Scaling of silicon spin qubits under correlated noise

TL;DR

This paper investigates the spatial correlations of noise in silicon spin qubits, identifying sources and assessing their impact on quantum error correction, crucial for scalable fault-tolerant quantum computing.

Contribution

It provides quantitative analysis of noise correlations in silicon spin qubits and evaluates their effects on quantum error correction feasibility.

Findings

Magnetic field drifts cause global, perfectly correlated noise that can threaten QEC.

Charge noise correlations are moderate, short-range, and manageable for fault-tolerant operation.
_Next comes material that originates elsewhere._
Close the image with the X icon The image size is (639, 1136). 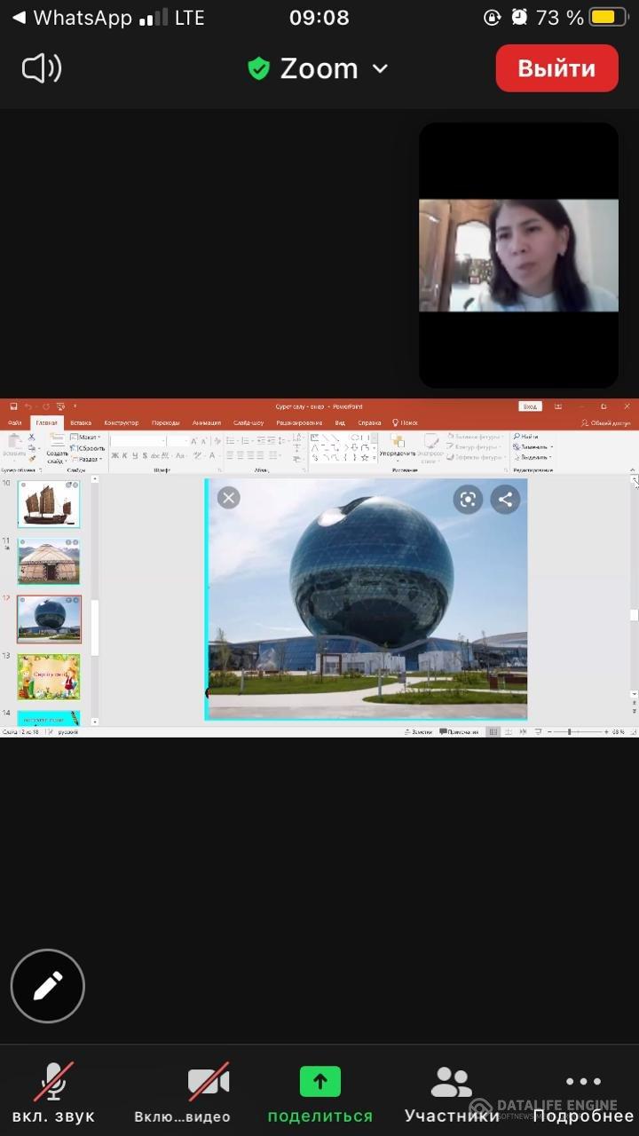click(x=229, y=498)
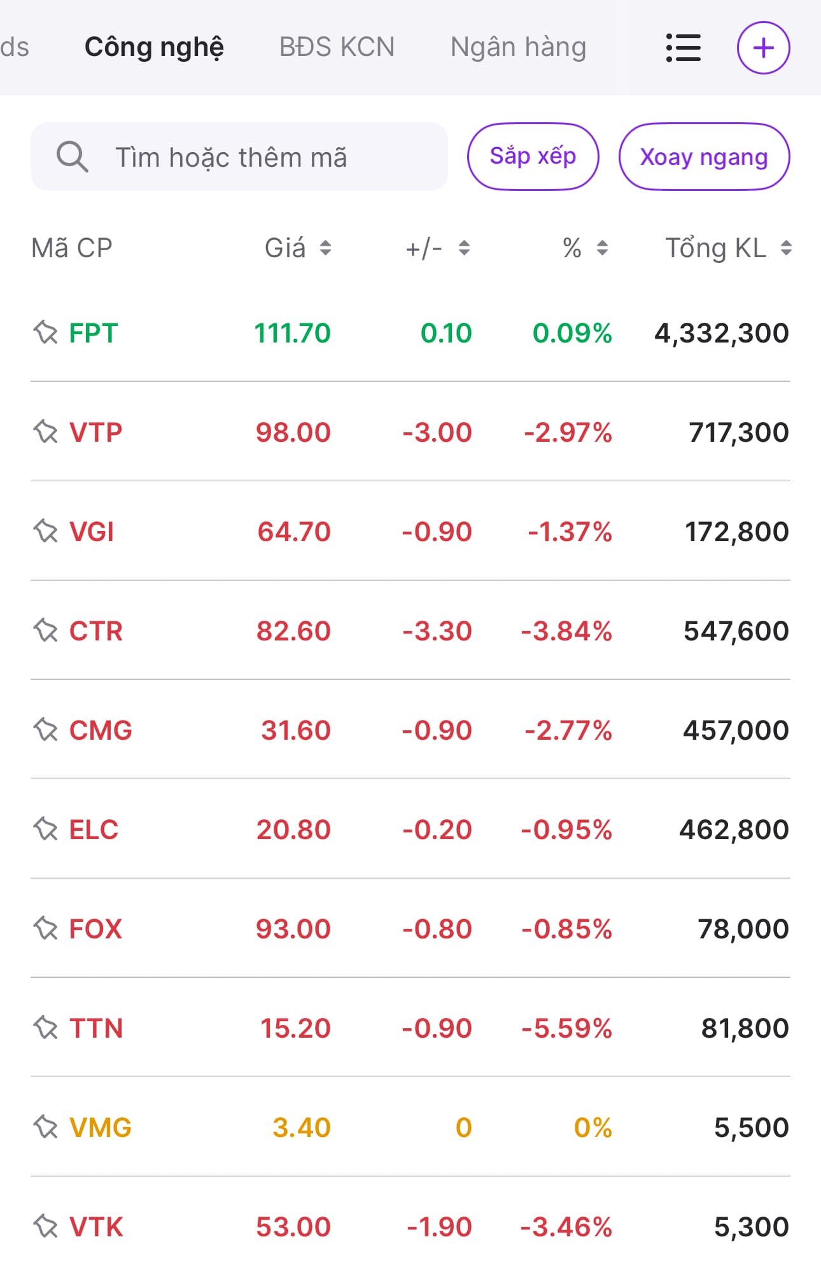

Results establish benchmarks for correlated noise and its impact on scalable silicon qubit arrays.

Abstract

The path to fault-tolerant quantum computing hinges on hardware that scales while remaining compatible with quantum error correction (QEC). Silicon spin qubits are a leading hardware candidate because they combine industrial fabrication compatibility with a nanoscale footprint that could accommodate millions of qubits on a chip. However, their suitability for QEC remains uncertain since spatially correlated noise naturally emerges from the resulting close proximity of qubits. These correlations increase the likelihood of simultaneous errors and erode the redundancy that QEC depends on. Here we quantify the spatial extent of noise correlations in a five-qubit silicon array and assess their impact on QEC. We identify two distinct sources of correlated noise: global magnetic field drifts that generate perfectly correlated fluctuations, and charge noise from two-level fluctuators that produces short-range correlations decaying within neighboring qubits. While magnetic drifts represent a critical correlated noise source that can compromise QEC, they can be mitigated. In contrast, the measured charge noise correlations are moderate, electrically tunable, and compatible with fault-tolerant operation with minimal qubit overhead. Our results establish quantitative benchmarks for correlated noise and clarify how such correlations impact the viability of quantum error correction in scalable qubit arrays.